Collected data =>
▬▬▬▬▬▬

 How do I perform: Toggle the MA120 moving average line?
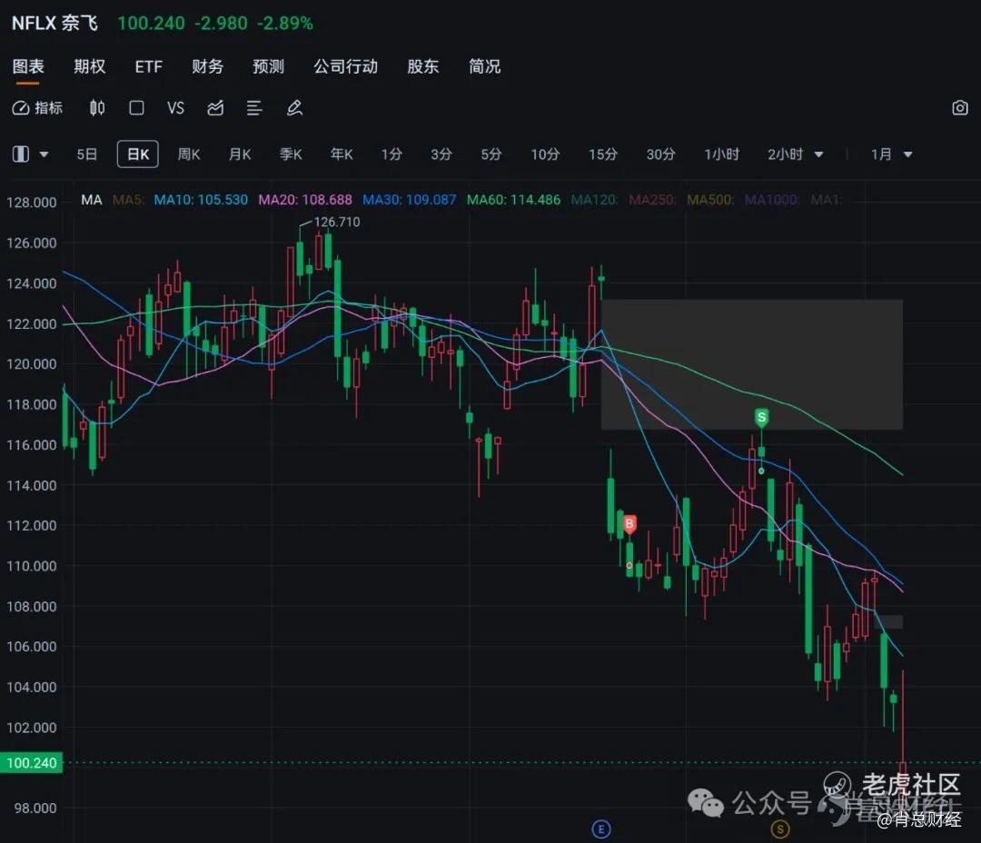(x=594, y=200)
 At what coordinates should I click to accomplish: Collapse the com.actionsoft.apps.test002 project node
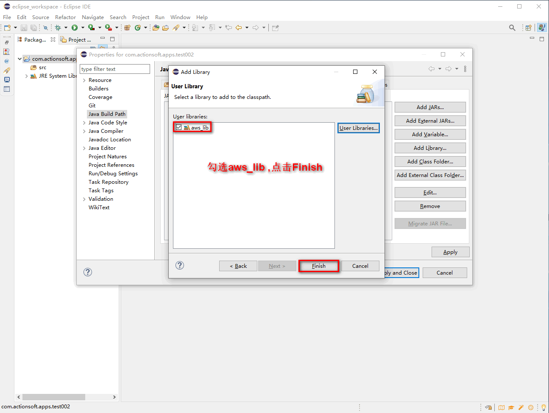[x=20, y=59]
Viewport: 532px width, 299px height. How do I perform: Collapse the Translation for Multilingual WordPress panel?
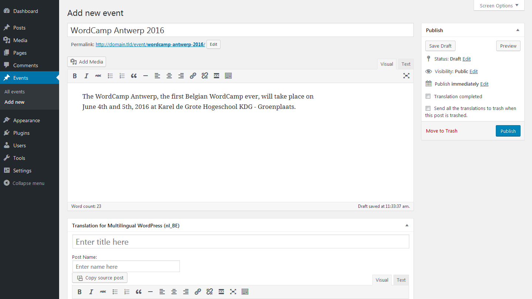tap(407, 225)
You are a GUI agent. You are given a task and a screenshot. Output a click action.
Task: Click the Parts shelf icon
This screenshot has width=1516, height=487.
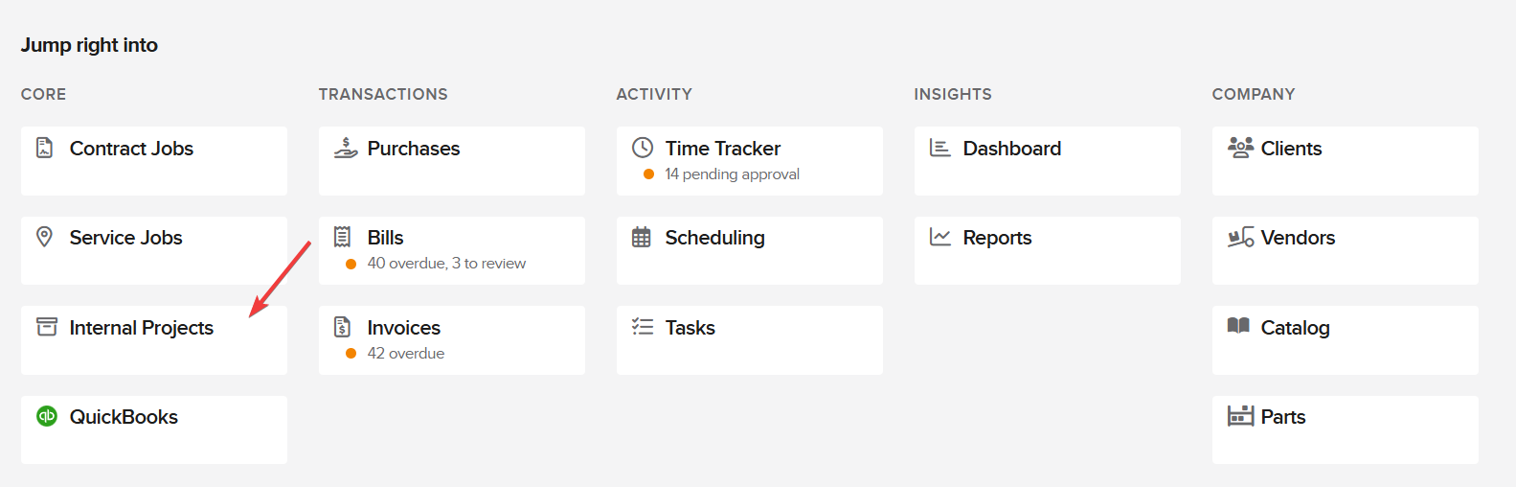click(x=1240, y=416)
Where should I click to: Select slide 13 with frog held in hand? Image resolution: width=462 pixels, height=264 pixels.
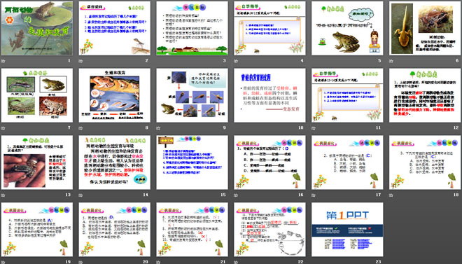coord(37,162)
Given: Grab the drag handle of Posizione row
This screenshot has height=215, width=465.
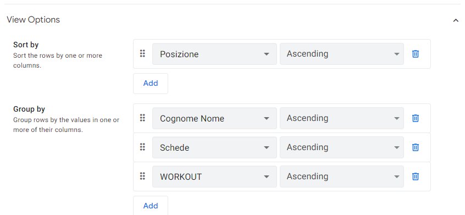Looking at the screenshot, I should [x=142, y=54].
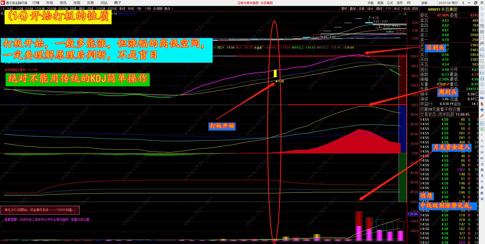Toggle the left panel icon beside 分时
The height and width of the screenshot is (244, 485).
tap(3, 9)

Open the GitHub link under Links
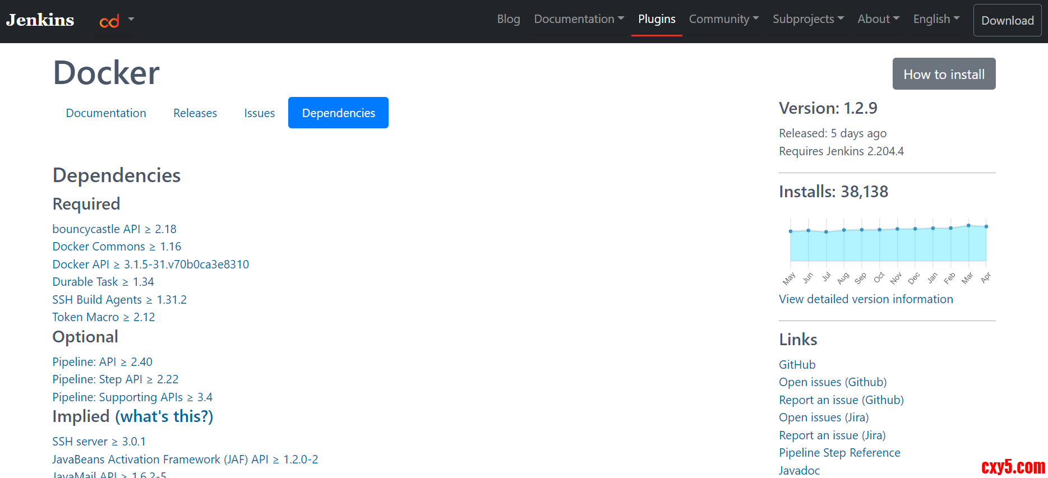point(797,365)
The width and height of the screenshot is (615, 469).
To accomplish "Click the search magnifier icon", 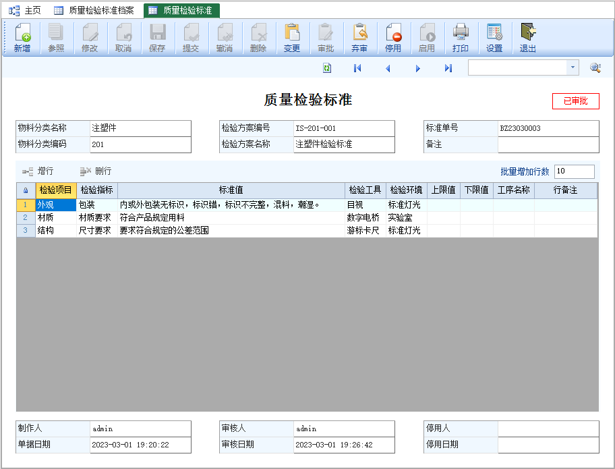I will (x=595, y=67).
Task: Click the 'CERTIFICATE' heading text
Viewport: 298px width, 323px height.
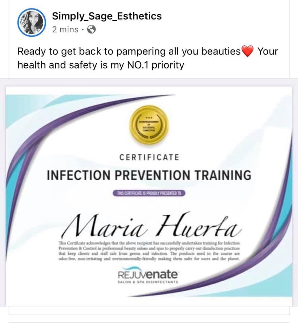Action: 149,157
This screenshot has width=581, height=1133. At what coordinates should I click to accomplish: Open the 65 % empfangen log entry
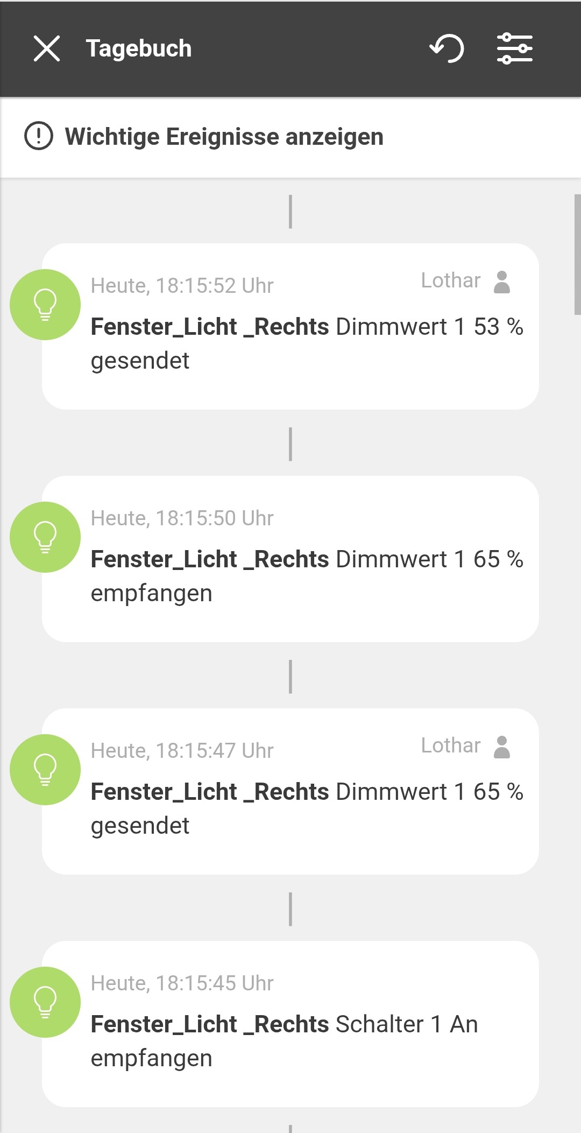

▬▬▬▬▬▬

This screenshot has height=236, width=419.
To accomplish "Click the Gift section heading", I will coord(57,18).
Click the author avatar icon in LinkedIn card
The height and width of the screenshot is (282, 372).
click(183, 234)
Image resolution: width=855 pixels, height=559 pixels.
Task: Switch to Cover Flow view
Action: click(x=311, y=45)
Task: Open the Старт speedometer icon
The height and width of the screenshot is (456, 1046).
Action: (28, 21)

▬▬▬▬▬▬

Instructions to follow => Only one stretch of the entries above is needed: the lines from the one containing "Task: Click the 'CERTIFICATE' heading text" through the one containing "This screenshot has width=581, height=1133.". Copy it exactly, without the pictures.

Task solution =>
Task: Click the 'CERTIFICATE' heading text
Viewport: 298px width, 323px height.
Action: 149,157
This screenshot has width=581, height=1133. At what coordinates should I click to accomplish: Open the 65 % empfangen log entry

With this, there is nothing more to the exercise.